◆ **OBJETIVO**
Transcribe sin cambios el pasaje del extracto sobre Bachelet y Morales, que aparece más abajo, que comienza con las palabras que contienen "Es obligado señalar" y termina con "sus respectivos países.".

◆ **EXTRACTO DE PÁGINA**
▼▼▼
Es obligado señalar que sería inadecuado situar a Bachelet y a Morales en la secuencia de los populismos capitaneados por los outsider, los candidatos que, por la pérdida de representatividad de los partidos tradicionales, han emergido como llaneros solitarios en otros países del continente: Venezuela, Colombia, Perú… Su primera característica es la imprevisibilidad de lo que van a hacer, que vendrá determinado por las alianzas que se vean obligados a realizar para gobernar, ante la carencia de una estructura partidaria consolidada. El caso más notorio ha sido Perú que, tras haber sufrido dos experiencias de este tipo (Alberto Fujimori y Alejandro Toledo), podría no haber escarmentado (Ollanta Humala sigue segundo en las encuestas). Ni Morales ni Bachelet son imprevisibles, pero ni uno ni otra pertenecen a la clase política tradicional de sus respectivos países.

Desafíos de la democracia boliviana: los partidos políticos

El presidente Morales es el líder de un nuevo partido-movimiento, que viene con la intención de sustituir la hegemonía de los partidos tradicionales. Morales es el resultado de una larga acumulación de contradicciones étnicas y sociales en uno de los países más pobres del mundo, que se hicieron patentes en la reciente coyuntura electoral que ha marcado el fin de la “democracia pactada” entre los partidos de centro-derecha y centro-izquierda tras el fracaso de la izquierda populista en 1985. Estos partidos han cavado con sus prácticas su propia tumba y no han querido comprender que, si bien es cierto que a partir de 2002 se ahondaba una crisis de representación que amenazaba con dar al traste con el Estado, la crisis se ha saldado, de momento, no con el fin de la democracia, sino con el fin de los partidos que la gobernaban y con la irrupción de un nuevo partido-movimiento representativo de la mayoría del país. El amplio triunfo del MAS y de Morales en medio de una rampante fragmentación social y cultural, con un Estado debilitado, donde la propia existencia de la nación boliviana estaba en entredicho, se debe a que se presentaba como la única opción capaz de rescatar, refundar y estabilizar un país que ha estado al borde de una guerra civil en más de una ocasión en los dos últimos años.
▲▲▲
◆ **MATERIAL PROPORCIONADO**
▼▼▼
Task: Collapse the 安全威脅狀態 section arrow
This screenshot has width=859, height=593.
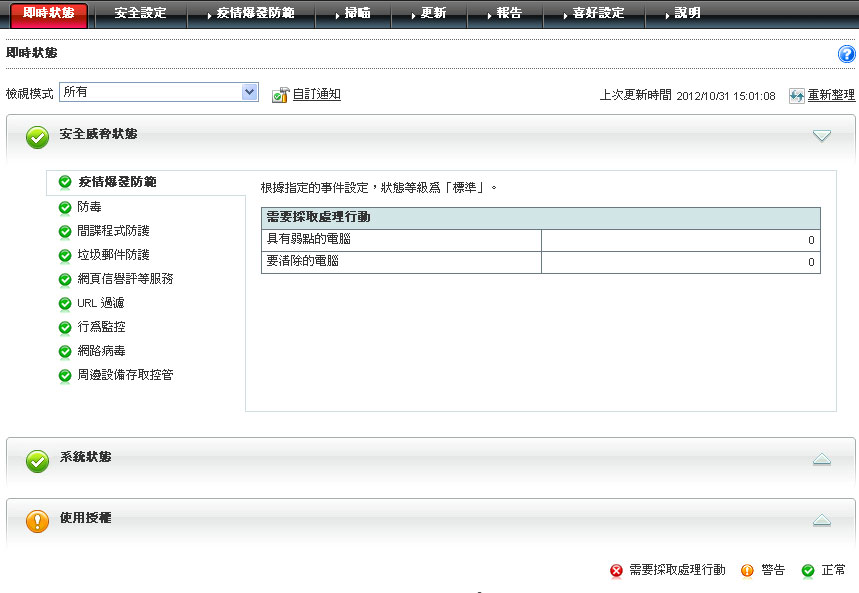Action: [822, 136]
▲▲▲
◆ **RESPUESTA ESCRITA**
Es obligado señalar que sería inadecuado situar a Bachelet y a Morales en la secuencia de los populismos capitaneados por los outsider, los candidatos que, por la pérdida de representatividad de los partidos tradicionales, han emergido como llaneros solitarios en otros países del continente: Venezuela, Colombia, Perú… Su primera característica es la imprevisibilidad de lo que van a hacer, que vendrá determinado por las alianzas que se vean obligados a realizar para gobernar, ante la carencia de una estructura partidaria consolidada. El caso más notorio ha sido Perú que, tras haber sufrido dos experiencias de este tipo (Alberto Fujimori y Alejandro Toledo), podría no haber escarmentado (Ollanta Humala sigue segundo en las encuestas). Ni Morales ni Bachelet son imprevisibles, pero ni uno ni otra pertenecen a la clase política tradicional de sus respectivos países.